Given data =>
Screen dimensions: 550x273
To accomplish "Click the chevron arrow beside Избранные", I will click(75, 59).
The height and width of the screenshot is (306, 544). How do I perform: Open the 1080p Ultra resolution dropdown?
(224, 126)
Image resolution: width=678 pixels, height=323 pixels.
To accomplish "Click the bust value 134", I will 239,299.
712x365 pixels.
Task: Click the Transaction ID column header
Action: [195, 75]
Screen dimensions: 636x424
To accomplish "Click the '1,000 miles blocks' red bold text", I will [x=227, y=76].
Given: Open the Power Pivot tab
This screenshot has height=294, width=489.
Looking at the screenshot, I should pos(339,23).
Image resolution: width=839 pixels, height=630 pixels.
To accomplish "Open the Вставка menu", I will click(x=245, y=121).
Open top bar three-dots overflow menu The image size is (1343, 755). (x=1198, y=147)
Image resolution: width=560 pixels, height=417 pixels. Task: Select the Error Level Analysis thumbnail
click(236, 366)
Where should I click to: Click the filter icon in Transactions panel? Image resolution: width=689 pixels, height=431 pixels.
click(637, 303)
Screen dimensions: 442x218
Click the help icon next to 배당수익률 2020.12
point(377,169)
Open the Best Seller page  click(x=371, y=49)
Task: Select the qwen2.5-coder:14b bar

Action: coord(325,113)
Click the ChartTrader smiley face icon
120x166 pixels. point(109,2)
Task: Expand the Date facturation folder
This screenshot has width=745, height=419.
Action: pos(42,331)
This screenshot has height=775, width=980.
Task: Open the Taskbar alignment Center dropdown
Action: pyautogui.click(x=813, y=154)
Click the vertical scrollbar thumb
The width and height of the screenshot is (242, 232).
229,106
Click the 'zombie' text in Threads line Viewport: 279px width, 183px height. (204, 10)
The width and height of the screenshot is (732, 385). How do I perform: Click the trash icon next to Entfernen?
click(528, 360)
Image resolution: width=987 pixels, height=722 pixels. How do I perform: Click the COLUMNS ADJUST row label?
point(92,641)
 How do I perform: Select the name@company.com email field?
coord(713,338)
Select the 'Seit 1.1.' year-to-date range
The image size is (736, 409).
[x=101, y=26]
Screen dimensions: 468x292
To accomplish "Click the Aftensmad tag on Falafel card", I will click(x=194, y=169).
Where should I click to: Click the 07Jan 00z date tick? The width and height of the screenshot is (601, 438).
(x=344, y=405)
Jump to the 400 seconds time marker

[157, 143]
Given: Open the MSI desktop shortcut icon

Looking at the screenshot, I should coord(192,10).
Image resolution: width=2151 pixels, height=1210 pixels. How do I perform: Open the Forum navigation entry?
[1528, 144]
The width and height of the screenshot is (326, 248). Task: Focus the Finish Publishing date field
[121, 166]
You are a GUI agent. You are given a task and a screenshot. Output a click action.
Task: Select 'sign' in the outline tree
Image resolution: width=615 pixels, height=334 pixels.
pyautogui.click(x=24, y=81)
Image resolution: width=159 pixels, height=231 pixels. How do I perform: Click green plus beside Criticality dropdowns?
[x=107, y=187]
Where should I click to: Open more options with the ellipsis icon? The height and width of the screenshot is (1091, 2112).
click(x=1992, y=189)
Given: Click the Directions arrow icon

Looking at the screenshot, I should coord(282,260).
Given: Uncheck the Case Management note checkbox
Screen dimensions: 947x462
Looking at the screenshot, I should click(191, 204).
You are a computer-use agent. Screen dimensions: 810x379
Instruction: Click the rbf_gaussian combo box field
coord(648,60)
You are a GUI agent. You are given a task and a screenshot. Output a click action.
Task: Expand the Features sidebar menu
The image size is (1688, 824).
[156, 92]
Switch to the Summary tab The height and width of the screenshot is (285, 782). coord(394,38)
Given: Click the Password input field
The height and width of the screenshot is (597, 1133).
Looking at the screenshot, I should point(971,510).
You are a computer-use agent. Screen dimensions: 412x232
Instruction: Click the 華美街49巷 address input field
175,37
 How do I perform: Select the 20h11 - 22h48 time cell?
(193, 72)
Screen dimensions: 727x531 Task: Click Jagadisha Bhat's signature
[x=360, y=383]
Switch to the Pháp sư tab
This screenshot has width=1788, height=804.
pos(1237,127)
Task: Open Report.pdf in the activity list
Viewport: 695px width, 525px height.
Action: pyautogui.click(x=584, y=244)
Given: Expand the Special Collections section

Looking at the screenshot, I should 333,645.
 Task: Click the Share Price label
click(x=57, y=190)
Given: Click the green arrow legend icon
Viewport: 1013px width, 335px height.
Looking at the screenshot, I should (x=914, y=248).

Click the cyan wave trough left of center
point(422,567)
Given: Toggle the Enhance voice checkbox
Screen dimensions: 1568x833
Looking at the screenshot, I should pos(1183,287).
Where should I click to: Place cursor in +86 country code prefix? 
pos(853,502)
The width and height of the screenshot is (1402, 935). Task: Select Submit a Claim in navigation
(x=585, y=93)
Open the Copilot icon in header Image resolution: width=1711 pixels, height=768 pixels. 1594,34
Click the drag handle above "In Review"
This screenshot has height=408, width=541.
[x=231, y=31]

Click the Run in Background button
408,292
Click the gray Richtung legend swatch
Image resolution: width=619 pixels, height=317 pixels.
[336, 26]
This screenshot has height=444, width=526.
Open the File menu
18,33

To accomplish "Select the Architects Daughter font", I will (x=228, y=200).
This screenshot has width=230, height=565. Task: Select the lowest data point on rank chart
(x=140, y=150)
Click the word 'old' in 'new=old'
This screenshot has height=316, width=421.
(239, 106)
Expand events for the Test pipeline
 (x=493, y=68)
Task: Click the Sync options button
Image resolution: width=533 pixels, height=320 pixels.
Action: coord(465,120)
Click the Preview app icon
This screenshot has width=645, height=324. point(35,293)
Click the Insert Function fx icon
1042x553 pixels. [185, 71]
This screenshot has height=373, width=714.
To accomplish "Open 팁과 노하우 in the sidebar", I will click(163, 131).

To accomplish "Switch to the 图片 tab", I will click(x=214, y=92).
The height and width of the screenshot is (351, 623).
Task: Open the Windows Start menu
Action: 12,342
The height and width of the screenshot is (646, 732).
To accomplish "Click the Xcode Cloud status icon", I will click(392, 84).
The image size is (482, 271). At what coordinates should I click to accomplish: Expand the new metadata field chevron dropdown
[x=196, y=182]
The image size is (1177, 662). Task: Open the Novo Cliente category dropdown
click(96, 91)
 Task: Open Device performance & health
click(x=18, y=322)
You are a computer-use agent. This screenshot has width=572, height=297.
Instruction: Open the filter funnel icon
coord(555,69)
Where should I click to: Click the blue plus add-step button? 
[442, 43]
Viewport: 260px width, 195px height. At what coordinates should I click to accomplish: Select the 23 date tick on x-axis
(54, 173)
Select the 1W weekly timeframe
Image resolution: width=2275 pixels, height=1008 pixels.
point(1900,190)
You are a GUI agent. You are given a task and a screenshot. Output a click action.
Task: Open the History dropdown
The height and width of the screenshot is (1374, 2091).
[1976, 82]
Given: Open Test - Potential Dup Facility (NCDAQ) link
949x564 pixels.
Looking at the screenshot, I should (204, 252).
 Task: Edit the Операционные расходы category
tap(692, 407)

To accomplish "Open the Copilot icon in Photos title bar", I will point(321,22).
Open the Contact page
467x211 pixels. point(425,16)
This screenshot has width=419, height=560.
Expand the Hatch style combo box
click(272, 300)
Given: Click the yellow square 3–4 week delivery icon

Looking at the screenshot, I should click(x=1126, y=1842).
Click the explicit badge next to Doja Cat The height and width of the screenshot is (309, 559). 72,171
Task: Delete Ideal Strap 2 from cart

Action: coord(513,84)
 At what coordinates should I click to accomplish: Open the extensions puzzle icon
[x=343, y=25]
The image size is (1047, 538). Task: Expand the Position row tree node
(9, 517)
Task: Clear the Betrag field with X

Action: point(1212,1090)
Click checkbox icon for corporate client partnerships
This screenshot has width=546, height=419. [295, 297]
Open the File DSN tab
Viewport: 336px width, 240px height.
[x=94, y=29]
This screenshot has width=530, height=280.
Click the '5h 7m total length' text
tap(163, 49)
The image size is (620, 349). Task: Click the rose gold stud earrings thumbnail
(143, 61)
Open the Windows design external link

Directions for this task => Copy every line from the rows above that contains the string "File". Treat uppercase and lowercase as different.

Response to the task =>
Open the File menu
Open the File DSN tab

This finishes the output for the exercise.